4. Shri L. Narasimha Murthy, SDR appearing for the Revenue pleaded that under Notification Nos. 1/93-C.E., dated 28-2-93, 16/97, dated 1-4-97 and 9/98, dated 2-6-98, the brand name or trade name shall mean a brand name or trade name whether registered or not that is to say a name or a mark, such as symbol, monogram, label, signature or invented word or writing which is used in relation to such specified goods for the purpose of indicating or so as to indicate a connection in the course of trade between such specified goods and some person using such name or mark with or without any indication of the identity of that person. In the instant case, the invented word ‘Anutone’ is used to identify the acoustic boards and panels. The copyrights of the various designs have been duly registered in the name of Sandeep Mittal. The trade name has been held by Sandeep Mittal in his individual capacity. The individual and firms being two distinct entitie’s, the appellants plea that they are the owners of the brand name is not correct. It is clear that the appellants, M/s. SSS Wood Industries, are a partnership firm and in its entity has affixed the brand name ‘Anutone’ which belongs to Sandeep Mittal in his individual capacity. M/s. SSS Wood Industries have mis-stated in their classification declarations filed by them under Rule 173B of the Central Excise Rules, 1944, that they are not manufacturing any goods in the brand name of others, although they have in fact manufactured and cleared the goods with the brand name ‘Anutone’ which did not belong to them and which in fact belongs to Sandeep Mittal in his individual capacity. Therefore, extended period of limitation under proviso to Section 11A of the Central Excise Act is clearly applicable.
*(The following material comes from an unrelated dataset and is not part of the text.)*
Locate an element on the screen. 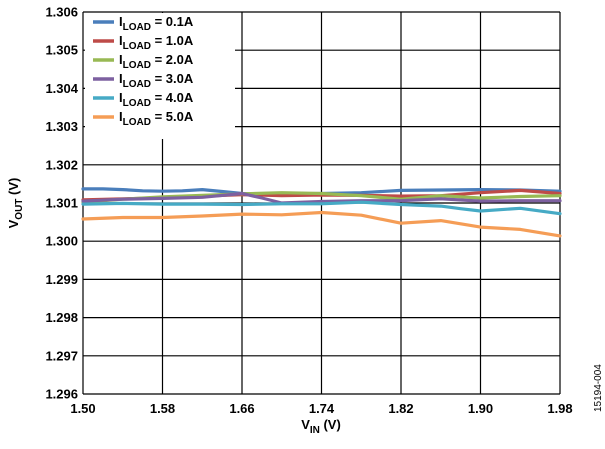 This screenshot has width=605, height=449. legend-label: ILOAD = 0.1A is located at coordinates (156, 24).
5. We have carefully considered the submissions made by both the sides. We find that the appellants have claimed that they are using the trade/brand name ‘Anutone’ since 1990. This has not been challenged by the Revenue. The product profile and designs of “Anutone Wood Wool Boards Plain & Embossed” registered with the Registrar of the Copyright Act is a literary and artistic piece of work. We find that the brand name ‘Anutone’ is not registered under Trade Marks Act for the product manufactured and traded by the appellants. The literary work on “Anutone Wood Wool Panels” is registered in the name of Shri Sandeep Mittal as a literary piece under Copy Right Act. It is not a brand name or trade name of Sandeep Mittal. Shri Sandeep Mittal is the owner of the copyright of literary work. The appellants, M/s. SSS Wood Industries are the manufacturers of the Wood Wool Boards and Panels and in the market these are being sold by M/s. SSS Wood Industries, under their trade/brand name ‘Anutone’. They have claimed ownership of the trade name ‘Anutone’. Registration of literary work about a product is different from the product manufactured and sold in the market under a trade/brand name. Therefore, ‘Anutone’ cannot be held as a trade name or a brand name registered in the name of Shri Sandeep Mittal. The claim of the Revenue that the ‘Anutone’ is a brand name of Sandeep Mittal cannot be held correct as no such brand name is registered in the name of Sandeep Mittal under Trade Marks Act. What is registered in the name of Shri Sandeep Mittal is the designs and literature on “Anutone Wood Wool Boards Plain & Embossed”. Therefore we hold that ‘Anutone’ is not the brand name registered in the name of Shri Sandeep Mittal. Since the ‘Anutone’ trade name is being used by the appellants since 1990 and the Revenue has failed to produce any evidence that somebody else is owner of the trade name, therefore, we have to accept the ownership of this trade name ‘Anutone’ with the M/s. SSS Wood Industries. Therefore, they are entitled to SSI exemption. Accordingly, the demands confirmed against them and penalty imposed on M/s. SSS Wood Industries and Shri Sandeep Mittal are not sustainable. We, therefore, set aside the orders of the lower authority and allow all these 3 (three) appeals.